The conclusion that such a tiny proportion of banks account for such a large proportion of transactions is stunning, but kind of hard to gather from the infographic?

 

Another part of the problem is that everyone is buying shares in each other to prop up share prices

sunaJ's picture

Muppetology: verse 3

 

Little Miss Muppet
Made good of the junket,
the bribes and grand larceny.

With nobody left
But the poor and bereft,
Miss Muppet now hangs from a tree.

BigJim's picture

I find it very hard not to fantasize that a group of veterans, pissed-off at seeing their comrades die to prop up the MIC, decide to teach the bankers a few lessons by simultaneously blowing up a few of these 'TBTF' banks.

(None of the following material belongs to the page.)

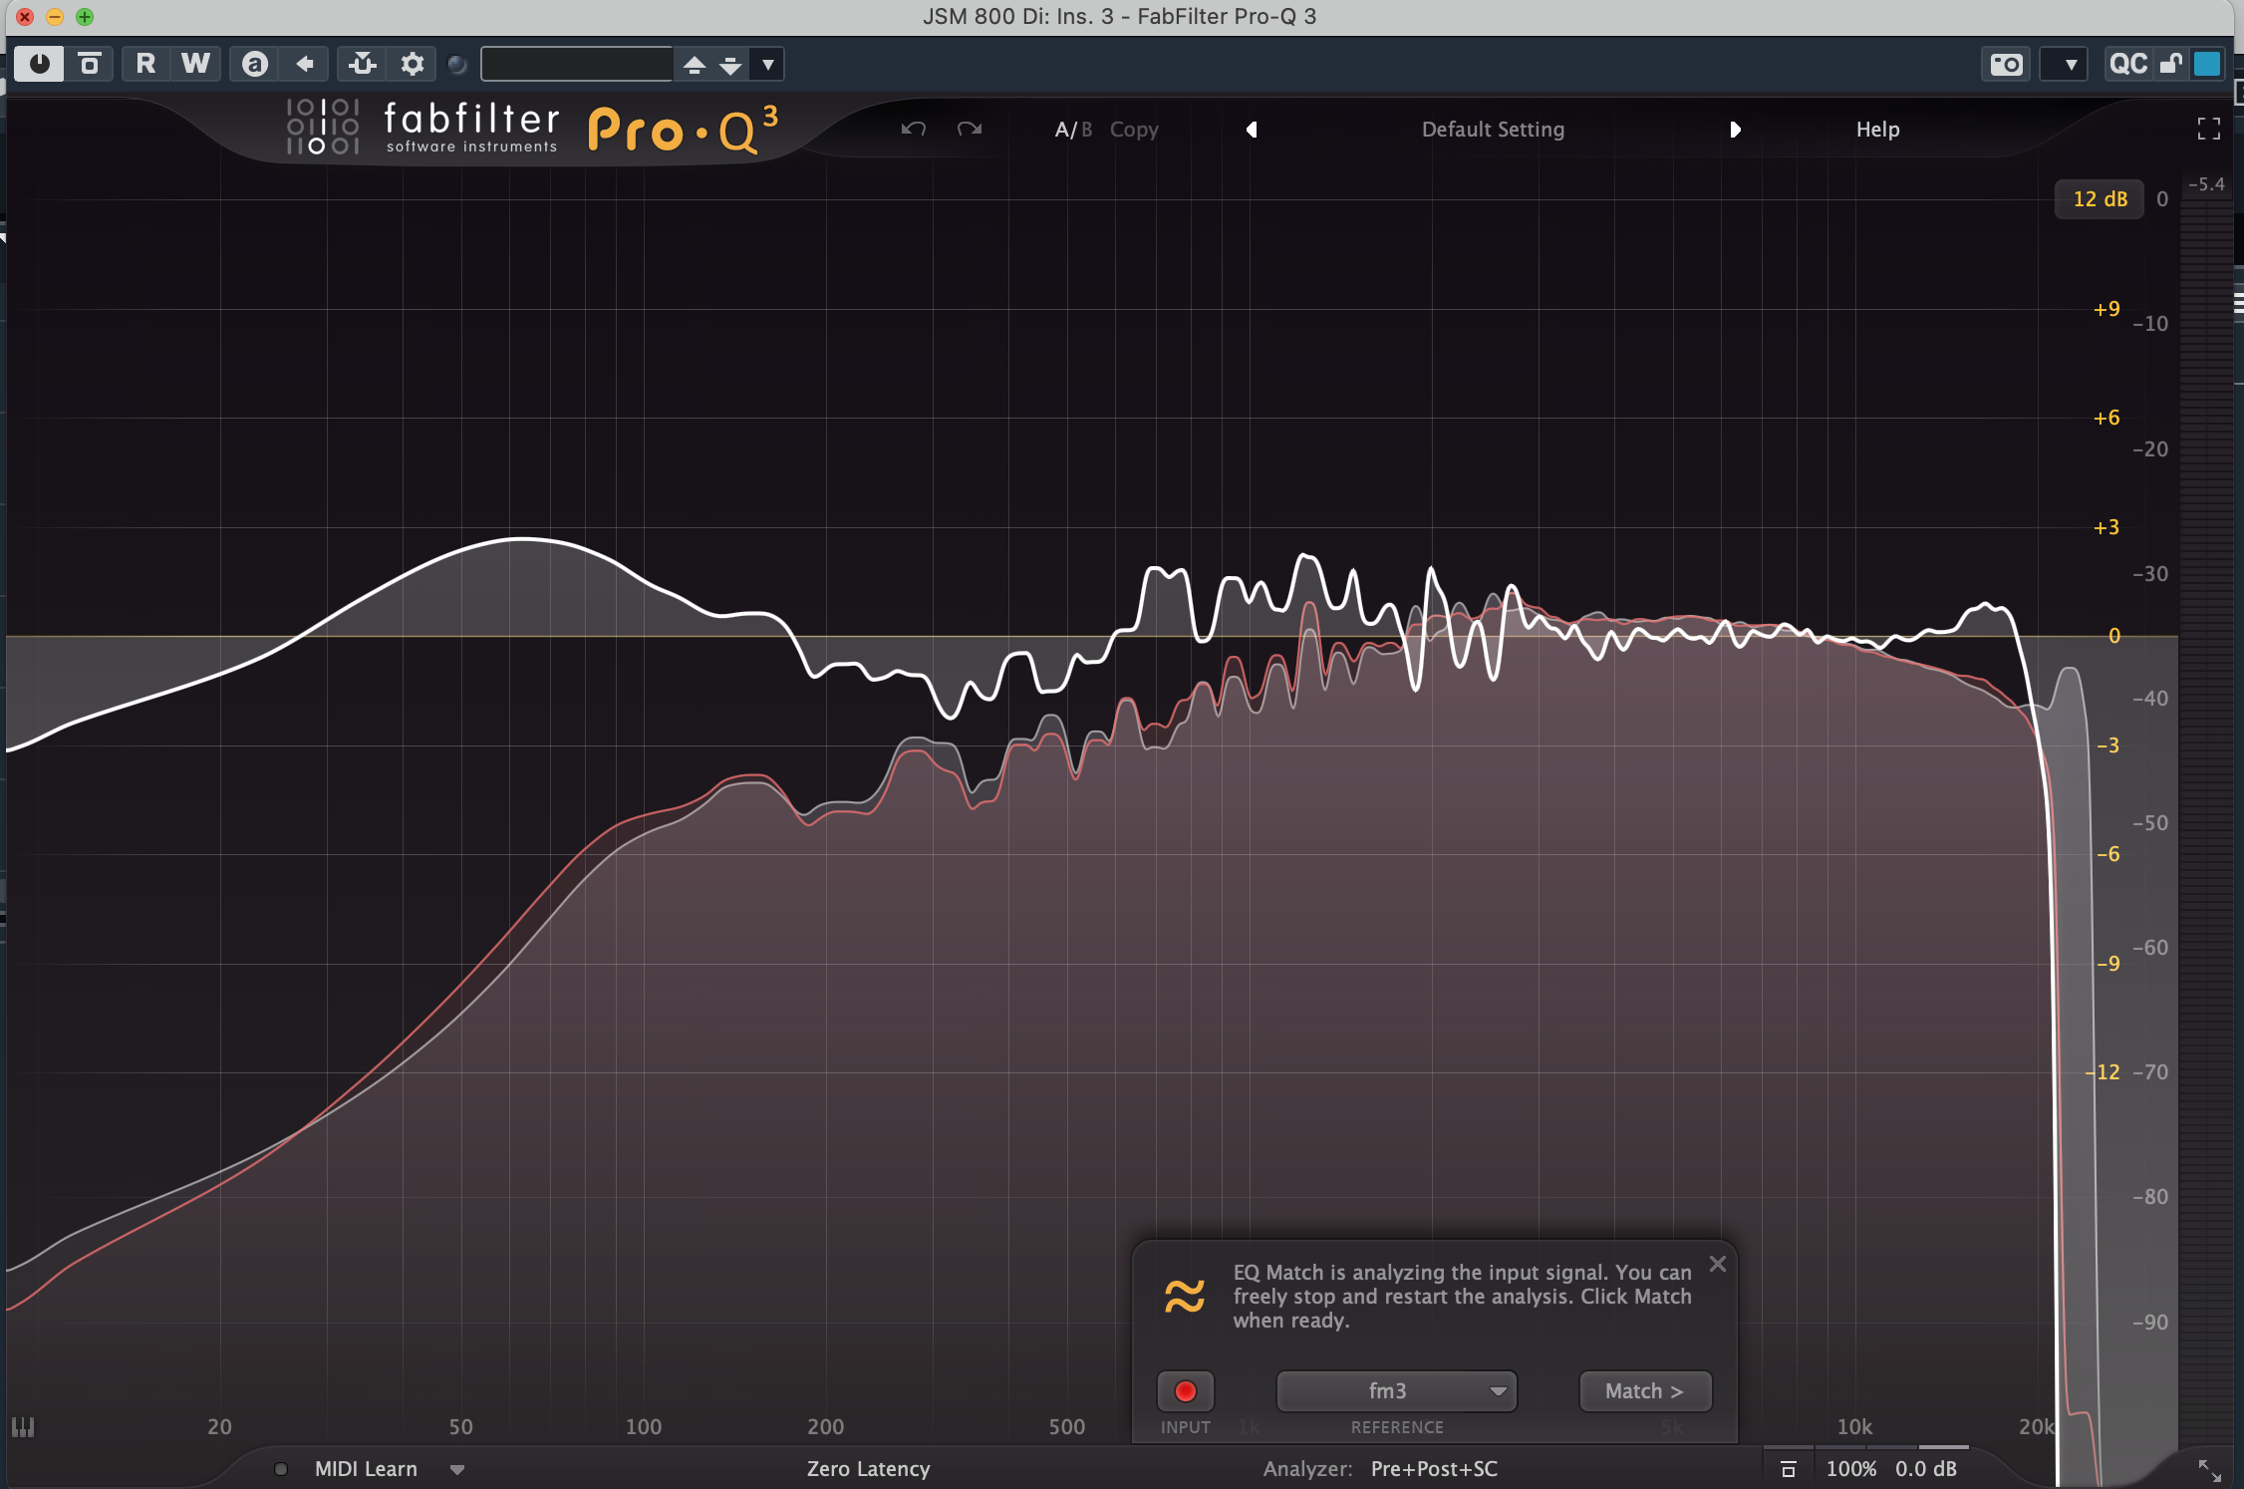Click the camera snapshot icon
Viewport: 2244px width, 1489px height.
[x=2005, y=65]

Kind of like Fight Club... but for real.

lewy14's picture

Very similar graph-theory observations apply to the internet - a resiliant architecture once "capable of surviving nuclear attack" is now tiered and concentrated in a bunch of super-hubs (preferential attachment operates in the network domain too).

Biosci's picture

And in network biology.  The more links a gene has to other genes (those links can be physical interaction between their cognate proteins or "functional interaction" in that they operate in the same molecular system), the higher the likelihood that it is an "essential" gene.  And when you knock out an essential gene, through lab manipulation or real-world mutation, the whole cell dies.

Bananamerican's picture

looks like a Bankomegalovirus 

AssFire's picture

So, They are all fuckin' their cousins?

 

Now, back into my hole...(with my bottle of Belvedere).

Yen Cross's picture

 These  Vortexes, are getting old!

     Singularity is upon us!

q99x2's picture

At least the collapse is more likely with this level of irresponsibility.

I'm not exactly desiring collapse but this S&P 1300 for years on end is killing me.

Time for those old fuckin elite to step aside and let the humankind move on already.

francis_sawyer's picture

It's summertime... That's when these fucks get their rocks off doing human sacrifices, biting the heads off of chickens, jacking off goats & parading around in masks & diapers & shit...

Gotta be a bit more patient...

AssFire's picture

Yep, I remember when I jacked off my first goat at the SEC entrance exam.

ParkAveFlasher's picture

Not to argue against any ZH noteworthies, and I accept that I am still a humble pledge, but I believe the ACTUAL ceremony involves LICKING THE GOAT'S ANUS, specifically, NOT jacking it off.

catch edge ghost's picture

Heuristic Unified Balance Sheet

world_debt_slave's picture

As Roubini stated the banksters have been at this game for hundreds if not thousands of years.

Imminent Collapse's picture

A country boy will survive.

Dr. Sandi's picture

Until an angry earth lurches up and swallows him whole for his race's transgressions against her.

Dr. Engali's picture

The more they overthink the plumbing, the easier it is to stop up the drain.

~ Montgomery Scott~

williambanzai7's picture

Notice that the Chinese Banks are not on there. Even though they are among the biggest.

onebir's picture

Maybe that's to do with limited convertbility of the RMB? But there don't seem to be ANY LDC banks on there...

Ghordius's picture

+1 for noticing. The picture overrepresents the EU tangle, does NOT take in account the Central Banks or differentiate in the currency spheres, does not show the predominancy of the Big Five Megabanks through the derivatives market and leaves the Asian quite out.

falak pema's picture

What we need is to release a spider killing device for this web to implode. SPider killing is easy if you know that spiders hate : smelling bleech and they hate rain! 

Bleech powder and rain eases spider pain! Cats and dogs also love black widows inspite of their venom.

DutchR's picture

For some free sunday fun, use the search field (right top).

Mapping the paths of power and influence:     http://news.muckety.com/
deepsouthdoug's picture

Map shows no direct connection between Merrill Lynch and Bank of America?  Hmm......

TraderTimm's picture

This is why I think the blockchain and bitcoin will side-step the banks much in the same way peer-to-peer has side-stepped the media distribution companies. Look at the big bank hub chart - its a big ball of crystallized rock candy that will shatter into a million pieces if it hits the 'floor'.

I swear, this is going to be the end of conventional finance as we know it.